Perminder Mann is a British publishing executive and businesswoman, who since 2017 has been CEO of Bonnier Books UK, the seventh largest publisher in the UK with sales of more than £80m. She is recognised as one of the UK's most powerful leaders and as a publishing innovator – one of the first to publish a social media influencer and for her work introducing inclusive workplace policy.

Mann is President of the Publishers Association, Chair of the board of trustees of award-winning mentoring charity and support network, Arts Emergency, a fellow of the Royal Society of Arts, Honorary Visiting Professor at City University, and a member of the advisory board for Kingston University's publishing programme. She also appears annually in the UK's top 150 most influential people in book publishing, a list compiled by the industry's trade magazine, The Bookseller.

Mann was the first CEO of a major publisher to announce the move to a full flexible working policy in 2020. She is an advocate for inclusivity and collaboration in the workplace.

==Early life==
Perminder Mann was born to immigrant parents and grew up in the West London Indian community. At the age of 13, she appeared in the BBC documentary Life of an Asian Girl.

==Career==
After studying at De Montfort University, Mann began her career in publishing working for trade publishers Macmillan and Transworld, before moving on to work with two international independent publishers, Hinkler and Phidal Publishing. She then spent time in the toy industry, before returning to publishing to work for Bonnier Publishing, which rebranded as Bonnier Books UK in 2018.

During her time at Bonnier Books UK, she co-founded adult non-fiction imprint Blink Publishing. In 2014, the imprint became the first UK publisher to collaborate with a vlogger when it signed Alfie Deyes. Under Mann, Blink published The Pointless Book, which was a 2014 bestseller.

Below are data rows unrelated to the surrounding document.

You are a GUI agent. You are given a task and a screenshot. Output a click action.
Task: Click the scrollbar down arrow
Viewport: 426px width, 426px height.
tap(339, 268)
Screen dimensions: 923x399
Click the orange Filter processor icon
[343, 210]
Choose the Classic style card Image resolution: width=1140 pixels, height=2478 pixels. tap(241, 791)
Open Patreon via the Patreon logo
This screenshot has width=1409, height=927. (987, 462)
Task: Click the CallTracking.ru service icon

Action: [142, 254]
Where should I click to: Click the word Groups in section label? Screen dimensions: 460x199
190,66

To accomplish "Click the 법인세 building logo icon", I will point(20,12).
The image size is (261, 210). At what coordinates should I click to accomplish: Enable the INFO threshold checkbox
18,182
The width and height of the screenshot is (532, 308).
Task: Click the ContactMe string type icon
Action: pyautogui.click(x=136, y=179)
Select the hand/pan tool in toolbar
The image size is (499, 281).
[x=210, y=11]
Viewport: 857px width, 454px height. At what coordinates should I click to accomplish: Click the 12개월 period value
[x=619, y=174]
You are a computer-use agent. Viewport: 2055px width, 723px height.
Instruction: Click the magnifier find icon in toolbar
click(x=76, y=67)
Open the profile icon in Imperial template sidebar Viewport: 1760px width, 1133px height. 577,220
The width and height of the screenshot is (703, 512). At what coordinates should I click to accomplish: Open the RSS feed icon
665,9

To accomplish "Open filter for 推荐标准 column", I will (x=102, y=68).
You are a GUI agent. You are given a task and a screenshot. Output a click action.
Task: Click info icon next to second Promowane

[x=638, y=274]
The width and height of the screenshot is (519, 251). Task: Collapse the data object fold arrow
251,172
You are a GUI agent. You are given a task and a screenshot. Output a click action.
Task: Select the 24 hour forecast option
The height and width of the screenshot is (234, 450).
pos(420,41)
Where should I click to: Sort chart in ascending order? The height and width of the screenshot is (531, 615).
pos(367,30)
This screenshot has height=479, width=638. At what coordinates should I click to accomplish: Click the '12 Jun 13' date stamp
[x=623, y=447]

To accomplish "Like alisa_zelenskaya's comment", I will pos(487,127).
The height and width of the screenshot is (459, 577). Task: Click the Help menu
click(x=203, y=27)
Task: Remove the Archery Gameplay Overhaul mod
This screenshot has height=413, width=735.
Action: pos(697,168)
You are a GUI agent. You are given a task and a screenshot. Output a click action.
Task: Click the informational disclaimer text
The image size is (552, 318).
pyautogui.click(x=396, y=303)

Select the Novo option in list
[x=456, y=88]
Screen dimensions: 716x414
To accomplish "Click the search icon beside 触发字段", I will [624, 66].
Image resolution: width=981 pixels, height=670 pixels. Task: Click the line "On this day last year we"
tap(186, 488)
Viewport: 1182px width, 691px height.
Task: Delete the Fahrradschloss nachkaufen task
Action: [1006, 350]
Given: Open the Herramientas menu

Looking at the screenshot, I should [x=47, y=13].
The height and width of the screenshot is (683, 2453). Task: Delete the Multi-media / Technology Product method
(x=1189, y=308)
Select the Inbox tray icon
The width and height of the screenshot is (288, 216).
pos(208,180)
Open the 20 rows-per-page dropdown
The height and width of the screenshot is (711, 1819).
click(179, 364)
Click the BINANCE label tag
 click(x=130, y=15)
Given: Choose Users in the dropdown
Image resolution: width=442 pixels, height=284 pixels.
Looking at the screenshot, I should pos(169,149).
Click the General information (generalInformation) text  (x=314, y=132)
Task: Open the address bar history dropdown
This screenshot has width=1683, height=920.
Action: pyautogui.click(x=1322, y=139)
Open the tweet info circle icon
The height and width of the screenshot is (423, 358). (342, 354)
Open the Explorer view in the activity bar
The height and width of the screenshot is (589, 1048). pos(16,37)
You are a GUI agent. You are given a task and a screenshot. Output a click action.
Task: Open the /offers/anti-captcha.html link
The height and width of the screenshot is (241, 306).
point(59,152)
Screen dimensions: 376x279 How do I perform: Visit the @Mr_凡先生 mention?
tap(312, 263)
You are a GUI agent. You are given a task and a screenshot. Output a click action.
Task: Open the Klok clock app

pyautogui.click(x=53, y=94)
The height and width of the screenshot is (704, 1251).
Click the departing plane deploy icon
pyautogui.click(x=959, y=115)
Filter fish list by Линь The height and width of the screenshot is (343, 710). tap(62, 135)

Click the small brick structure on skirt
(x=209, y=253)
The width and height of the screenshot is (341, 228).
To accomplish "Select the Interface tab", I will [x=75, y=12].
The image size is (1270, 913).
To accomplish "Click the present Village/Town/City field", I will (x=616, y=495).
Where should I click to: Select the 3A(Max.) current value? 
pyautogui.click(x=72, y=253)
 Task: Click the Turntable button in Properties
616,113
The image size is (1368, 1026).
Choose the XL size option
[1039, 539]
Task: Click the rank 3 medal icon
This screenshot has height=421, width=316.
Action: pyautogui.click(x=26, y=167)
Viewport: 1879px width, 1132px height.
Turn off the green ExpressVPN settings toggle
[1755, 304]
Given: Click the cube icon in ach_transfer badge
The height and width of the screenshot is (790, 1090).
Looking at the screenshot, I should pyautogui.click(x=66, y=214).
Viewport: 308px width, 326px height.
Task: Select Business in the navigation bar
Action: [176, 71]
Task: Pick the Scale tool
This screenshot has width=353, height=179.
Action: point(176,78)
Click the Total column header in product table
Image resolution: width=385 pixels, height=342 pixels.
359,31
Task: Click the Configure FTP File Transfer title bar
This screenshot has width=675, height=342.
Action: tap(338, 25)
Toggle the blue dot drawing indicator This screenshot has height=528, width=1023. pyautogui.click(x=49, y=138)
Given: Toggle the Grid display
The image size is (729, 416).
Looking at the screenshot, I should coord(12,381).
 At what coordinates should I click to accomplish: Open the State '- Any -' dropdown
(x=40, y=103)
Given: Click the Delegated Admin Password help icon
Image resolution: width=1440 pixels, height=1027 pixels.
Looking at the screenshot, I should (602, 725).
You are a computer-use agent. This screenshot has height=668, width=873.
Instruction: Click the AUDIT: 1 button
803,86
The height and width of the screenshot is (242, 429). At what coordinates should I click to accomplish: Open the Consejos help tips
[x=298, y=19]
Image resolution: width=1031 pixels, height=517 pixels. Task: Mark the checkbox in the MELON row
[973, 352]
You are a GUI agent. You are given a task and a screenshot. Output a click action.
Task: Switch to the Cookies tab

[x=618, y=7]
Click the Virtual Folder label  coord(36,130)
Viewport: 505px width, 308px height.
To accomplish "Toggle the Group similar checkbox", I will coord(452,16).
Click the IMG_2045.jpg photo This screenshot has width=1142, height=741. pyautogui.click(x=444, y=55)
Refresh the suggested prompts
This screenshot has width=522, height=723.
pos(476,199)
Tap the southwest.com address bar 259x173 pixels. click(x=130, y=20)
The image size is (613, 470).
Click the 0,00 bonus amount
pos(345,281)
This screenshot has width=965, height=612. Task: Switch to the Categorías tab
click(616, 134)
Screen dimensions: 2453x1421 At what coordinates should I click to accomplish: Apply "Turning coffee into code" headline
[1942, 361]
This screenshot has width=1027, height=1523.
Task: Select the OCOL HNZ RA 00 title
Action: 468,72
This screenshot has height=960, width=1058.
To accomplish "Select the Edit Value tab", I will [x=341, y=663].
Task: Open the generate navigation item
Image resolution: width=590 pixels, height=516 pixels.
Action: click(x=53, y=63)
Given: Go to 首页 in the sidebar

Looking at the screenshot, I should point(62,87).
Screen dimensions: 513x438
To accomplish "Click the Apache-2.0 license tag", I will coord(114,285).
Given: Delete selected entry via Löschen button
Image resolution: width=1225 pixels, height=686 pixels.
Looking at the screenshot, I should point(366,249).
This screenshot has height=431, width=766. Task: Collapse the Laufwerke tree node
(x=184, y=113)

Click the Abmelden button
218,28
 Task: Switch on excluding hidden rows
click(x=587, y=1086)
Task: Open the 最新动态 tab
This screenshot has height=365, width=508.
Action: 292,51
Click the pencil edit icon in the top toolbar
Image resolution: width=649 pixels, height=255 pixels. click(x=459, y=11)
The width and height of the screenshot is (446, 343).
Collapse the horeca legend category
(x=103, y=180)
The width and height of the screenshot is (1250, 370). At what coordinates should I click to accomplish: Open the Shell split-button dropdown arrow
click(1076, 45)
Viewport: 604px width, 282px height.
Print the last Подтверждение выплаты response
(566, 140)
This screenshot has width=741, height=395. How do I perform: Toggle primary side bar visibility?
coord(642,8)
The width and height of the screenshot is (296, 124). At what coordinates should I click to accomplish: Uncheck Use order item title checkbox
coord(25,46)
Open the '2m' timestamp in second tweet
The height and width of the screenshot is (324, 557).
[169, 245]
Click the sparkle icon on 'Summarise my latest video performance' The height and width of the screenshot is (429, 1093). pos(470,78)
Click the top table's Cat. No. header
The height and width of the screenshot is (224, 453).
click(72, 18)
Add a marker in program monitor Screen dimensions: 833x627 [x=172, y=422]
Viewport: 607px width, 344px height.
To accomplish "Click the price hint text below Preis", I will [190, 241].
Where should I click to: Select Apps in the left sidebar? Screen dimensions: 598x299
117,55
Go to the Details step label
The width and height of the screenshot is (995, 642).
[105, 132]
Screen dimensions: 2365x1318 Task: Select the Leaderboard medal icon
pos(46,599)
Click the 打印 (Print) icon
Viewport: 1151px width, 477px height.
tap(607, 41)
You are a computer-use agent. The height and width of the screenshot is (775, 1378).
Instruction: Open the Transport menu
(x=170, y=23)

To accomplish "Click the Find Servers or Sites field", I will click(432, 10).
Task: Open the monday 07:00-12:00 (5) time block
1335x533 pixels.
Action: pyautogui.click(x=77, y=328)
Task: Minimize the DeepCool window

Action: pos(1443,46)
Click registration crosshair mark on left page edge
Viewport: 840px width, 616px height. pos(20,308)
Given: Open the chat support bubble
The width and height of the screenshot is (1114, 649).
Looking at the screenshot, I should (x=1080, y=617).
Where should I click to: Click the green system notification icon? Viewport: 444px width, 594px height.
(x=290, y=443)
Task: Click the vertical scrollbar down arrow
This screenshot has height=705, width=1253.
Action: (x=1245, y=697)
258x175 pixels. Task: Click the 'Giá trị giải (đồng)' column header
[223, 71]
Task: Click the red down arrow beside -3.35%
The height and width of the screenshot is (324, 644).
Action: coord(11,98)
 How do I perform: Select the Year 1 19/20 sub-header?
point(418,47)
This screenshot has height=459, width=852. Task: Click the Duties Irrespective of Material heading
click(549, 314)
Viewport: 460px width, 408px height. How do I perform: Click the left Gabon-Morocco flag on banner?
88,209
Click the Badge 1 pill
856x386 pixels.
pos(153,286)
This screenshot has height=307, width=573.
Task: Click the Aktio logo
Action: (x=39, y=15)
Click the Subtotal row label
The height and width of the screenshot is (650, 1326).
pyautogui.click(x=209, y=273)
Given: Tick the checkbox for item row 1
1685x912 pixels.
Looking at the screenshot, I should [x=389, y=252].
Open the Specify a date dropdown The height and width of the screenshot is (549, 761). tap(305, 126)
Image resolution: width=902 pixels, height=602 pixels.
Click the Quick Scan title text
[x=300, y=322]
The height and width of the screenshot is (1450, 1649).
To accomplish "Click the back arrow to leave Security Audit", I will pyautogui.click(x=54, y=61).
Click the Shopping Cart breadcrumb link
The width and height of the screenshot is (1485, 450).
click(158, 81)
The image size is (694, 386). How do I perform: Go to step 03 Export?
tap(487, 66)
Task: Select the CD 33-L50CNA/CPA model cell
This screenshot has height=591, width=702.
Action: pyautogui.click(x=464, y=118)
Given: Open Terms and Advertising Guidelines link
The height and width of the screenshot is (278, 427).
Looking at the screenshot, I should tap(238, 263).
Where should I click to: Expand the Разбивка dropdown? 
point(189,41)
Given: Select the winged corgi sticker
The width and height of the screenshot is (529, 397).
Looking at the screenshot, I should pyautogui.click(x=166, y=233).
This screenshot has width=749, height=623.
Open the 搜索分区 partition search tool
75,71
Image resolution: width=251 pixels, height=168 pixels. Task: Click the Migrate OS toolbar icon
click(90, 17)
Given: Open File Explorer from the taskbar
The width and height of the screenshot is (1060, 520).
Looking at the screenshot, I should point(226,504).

In 2017, Mann was promoted to CEO of Bonnier Books UK, heading the UK group. In the same year, she secured the deal for Bonnier Books UK to partner with Disney on a range of titles. She was subsequently recognised as one of the most powerful BAME leaders in the UK She was the only person from the book publishing industry to appear on the list.

In 2020, Bonnier Books UK was awarded the London Book Fair International Excellence Award for Inclusivity in Publishing. Mann was the first CEO of a major UK publisher to announce the move to a full flexible working policy for all office staff.

In February 2025, it was announced that Mann would be taking on a new role as CEO of Simon & Schuster International, effective from 1 May 2025.